### What you will do
Output the data below exactly.

**** Records provided ****

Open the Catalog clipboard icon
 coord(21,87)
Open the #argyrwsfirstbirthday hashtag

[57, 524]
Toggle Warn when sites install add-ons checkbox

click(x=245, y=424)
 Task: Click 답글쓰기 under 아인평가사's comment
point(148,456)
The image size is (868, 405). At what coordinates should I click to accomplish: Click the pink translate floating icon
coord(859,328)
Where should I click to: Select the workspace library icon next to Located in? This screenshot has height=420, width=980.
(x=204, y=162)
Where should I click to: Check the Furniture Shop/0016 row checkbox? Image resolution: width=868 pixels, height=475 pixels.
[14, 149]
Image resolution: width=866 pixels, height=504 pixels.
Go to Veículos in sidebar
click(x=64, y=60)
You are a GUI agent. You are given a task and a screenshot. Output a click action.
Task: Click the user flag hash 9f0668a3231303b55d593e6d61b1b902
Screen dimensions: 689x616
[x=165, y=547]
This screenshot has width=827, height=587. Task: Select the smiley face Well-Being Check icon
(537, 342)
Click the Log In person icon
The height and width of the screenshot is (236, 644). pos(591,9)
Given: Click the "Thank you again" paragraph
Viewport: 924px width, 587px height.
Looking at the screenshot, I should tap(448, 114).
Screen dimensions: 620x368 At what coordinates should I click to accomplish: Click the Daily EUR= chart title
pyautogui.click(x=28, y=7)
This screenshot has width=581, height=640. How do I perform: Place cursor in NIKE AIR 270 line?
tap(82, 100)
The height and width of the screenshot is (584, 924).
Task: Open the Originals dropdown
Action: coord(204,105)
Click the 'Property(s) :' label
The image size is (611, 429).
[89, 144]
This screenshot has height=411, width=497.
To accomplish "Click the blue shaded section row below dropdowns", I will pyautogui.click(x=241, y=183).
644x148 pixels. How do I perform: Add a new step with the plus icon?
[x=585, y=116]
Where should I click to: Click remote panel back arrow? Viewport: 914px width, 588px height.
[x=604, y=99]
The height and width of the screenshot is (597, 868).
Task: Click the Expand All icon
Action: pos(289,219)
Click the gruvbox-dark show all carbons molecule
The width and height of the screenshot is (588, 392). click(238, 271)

****

### Answer section
Open the Catalog clipboard icon
 coord(21,87)
Open the #argyrwsfirstbirthday hashtag

[57, 524]
Toggle Warn when sites install add-ons checkbox

click(x=245, y=424)
 Task: Click 답글쓰기 under 아인평가사's comment
point(148,456)
The image size is (868, 405). At what coordinates should I click to accomplish: Click the pink translate floating icon
coord(859,328)
Where should I click to: Select the workspace library icon next to Located in? This screenshot has height=420, width=980.
(x=204, y=162)
Where should I click to: Check the Furniture Shop/0016 row checkbox? Image resolution: width=868 pixels, height=475 pixels.
[14, 149]
Image resolution: width=866 pixels, height=504 pixels.
Go to Veículos in sidebar
click(x=64, y=60)
You are a GUI agent. You are given a task and a screenshot. Output a click action.
Task: Click the user flag hash 9f0668a3231303b55d593e6d61b1b902
Screen dimensions: 689x616
[x=165, y=547]
This screenshot has width=827, height=587. Task: Select the smiley face Well-Being Check icon
(537, 342)
Click the Log In person icon
The height and width of the screenshot is (236, 644). pos(591,9)
Given: Click the "Thank you again" paragraph
Viewport: 924px width, 587px height.
Looking at the screenshot, I should tap(448, 114).
Screen dimensions: 620x368 At what coordinates should I click to accomplish: Click the Daily EUR= chart title
pyautogui.click(x=28, y=7)
This screenshot has width=581, height=640. How do I perform: Place cursor in NIKE AIR 270 line?
tap(82, 100)
The height and width of the screenshot is (584, 924).
Task: Open the Originals dropdown
Action: coord(204,105)
Click the 'Property(s) :' label
The image size is (611, 429).
[89, 144]
This screenshot has height=411, width=497.
To accomplish "Click the blue shaded section row below dropdowns", I will pyautogui.click(x=241, y=183).
644x148 pixels. How do I perform: Add a new step with the plus icon?
[x=585, y=116]
Where should I click to: Click remote panel back arrow? Viewport: 914px width, 588px height.
[x=604, y=99]
The height and width of the screenshot is (597, 868).
Task: Click the Expand All icon
Action: pos(289,219)
Click the gruvbox-dark show all carbons molecule
The width and height of the screenshot is (588, 392). click(238, 271)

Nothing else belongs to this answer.